Schlappe 2 115 Wechselkennzeichen haben Zulassungsstellen zwischen Juli und Dezember 2012 laut dem Kraftfahrtbundesamt (KBA) ausgegeben. Pro Monat sind das rund 350 Kunden. Der größte Autoversicherer, die HUK-Coburg-Gruppe, hatte bis März 2013 gerade einmal 200 Verträge verkauft, der zweitgrößte Anbieter, die Allianz 156 Policen. Bei der Kölner DEVK sollen es zwischen 500 und 1 000 Verträge sein. Eine exakte Auswertung gebe es noch nicht. Und bei der Zurich Versicherung haben die Kunden – trotz massiver Werbung – bisher weniger als 100 Verträge abgeschlossen. Dies bedeutet auch eine Schlappe für den ADAC. Der aber rühmt sich trotzdem mit seiner ADAC-Autoversicherung „Marktführer bei Wechselkennzeichen“ zu sein. Genaue Zahlen will der Autoclub nicht nennen. Doch Marktführer von sehr wenig, bleibt sehr wenig.

==============================

### AUFGABENSTELLUNG:
Führe den Text über die geringe Nachfrage nach Wechselkennzeichen im Anschluss an seinen letzten Satz fort. Die Auflistung hat mit dem Text über Wechselkennzeichen nichts zu tun.

### DATENAUSZUG:

==============================

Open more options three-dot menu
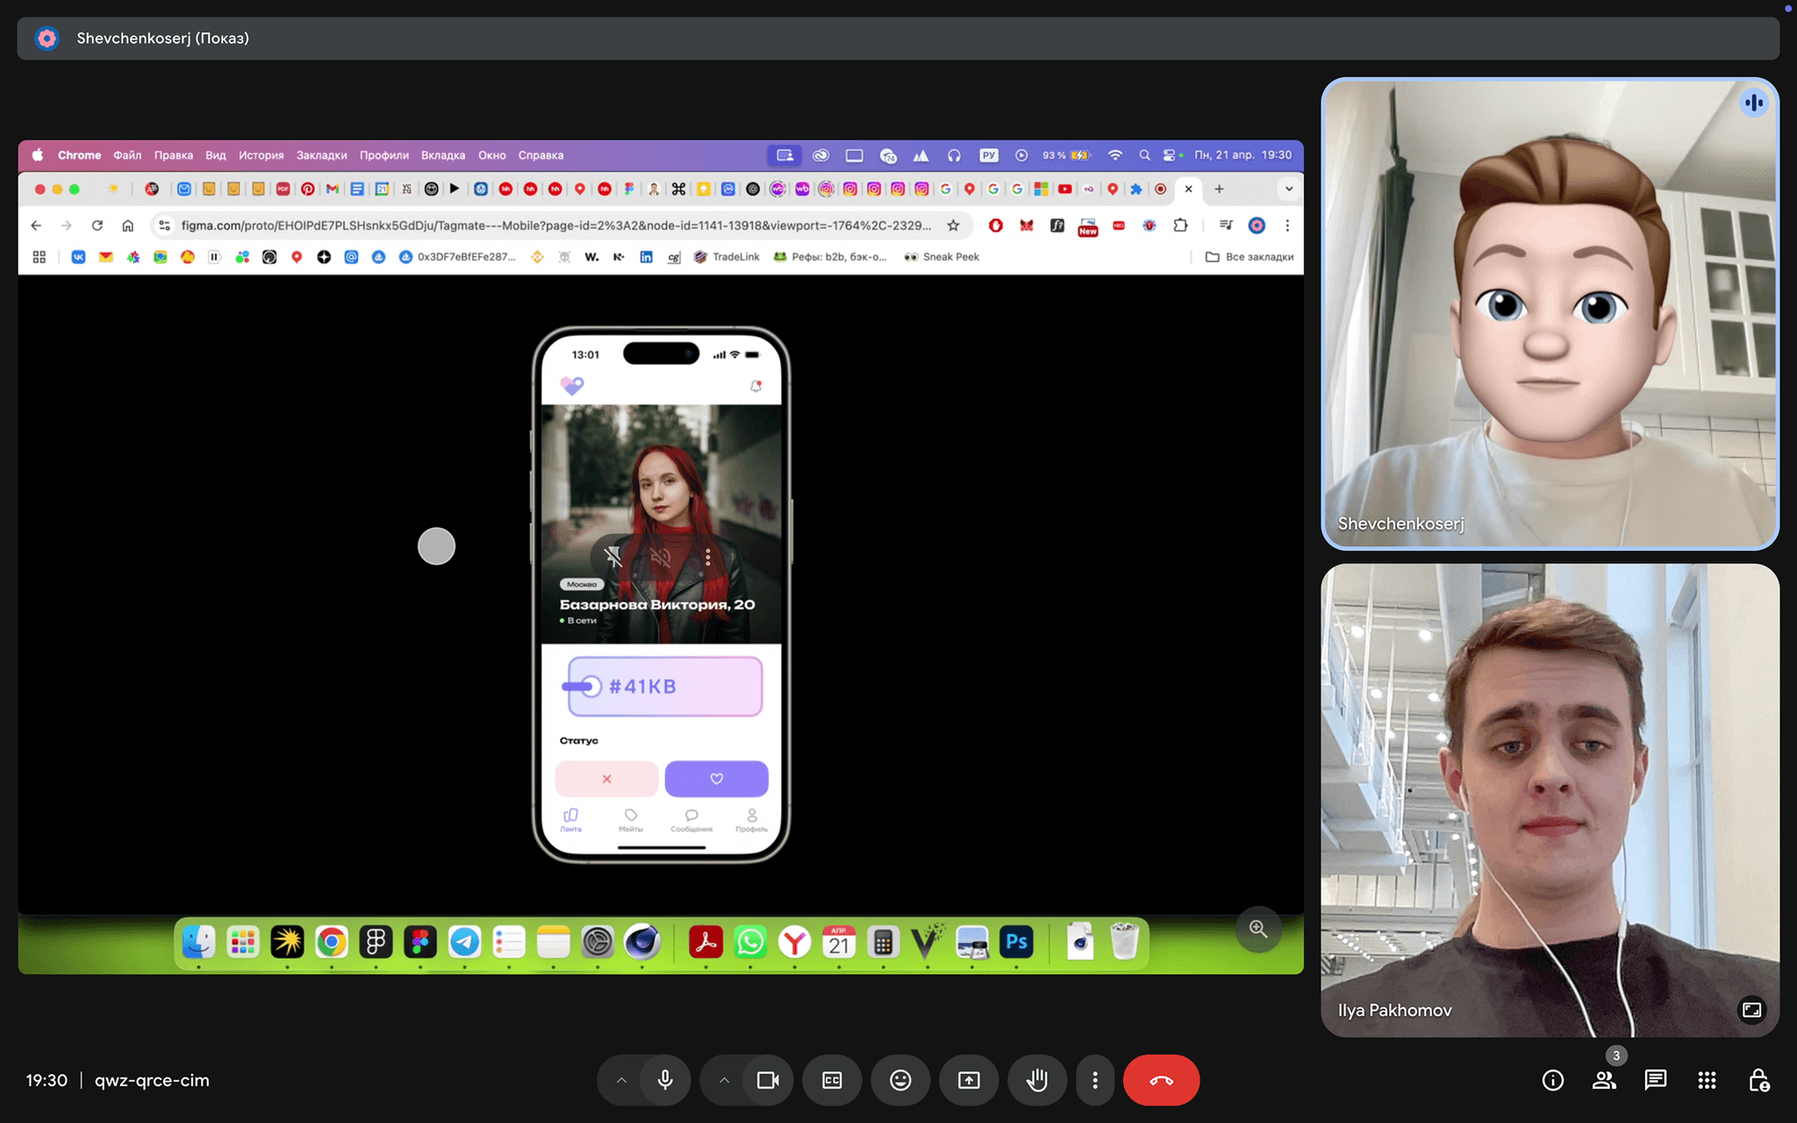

==============================

### LÖSUNG:
Demgegenüber hatte der Staat mit 54 000 Kunden pro Jahr gerechnet – in sechs Monaten hätte es dann immerhin 27 000 Fahrzeugpärchen mit Wechselkennzeichen gegeben; Pustekuchen! Meilenweit ist Deutschland in dieser Beziehung von der Schweiz entfernt. Hier fahren 10 Prozent der Fahrzeuge mit Wechselkennzeichen. Umgerechnet für Deutschland wären das fünf Millionen Fahrzeuge. Die Neueinführung des Wechselkennzeichens hat hierzulande viel Geld gekostet. Immerhin entstand Firmen mit Flotten nach Einschätzung des Bundesrates wegen einer neuen Informationspflicht und den kommunalen Zulassungsbehörden ein Mehraufwand von insgesamt über 20 Millionen Euro. Auch für die Kfz-Versicherer, die Wechselkennzeichentarife anbieten, dürfte die Neuregelung aufgrund der Kalkulation und höheren Verwaltungskosten ein Minusgeschäft gewesen sein. Die Zeche zahlen Steuerzahler und alle Autobesitzer.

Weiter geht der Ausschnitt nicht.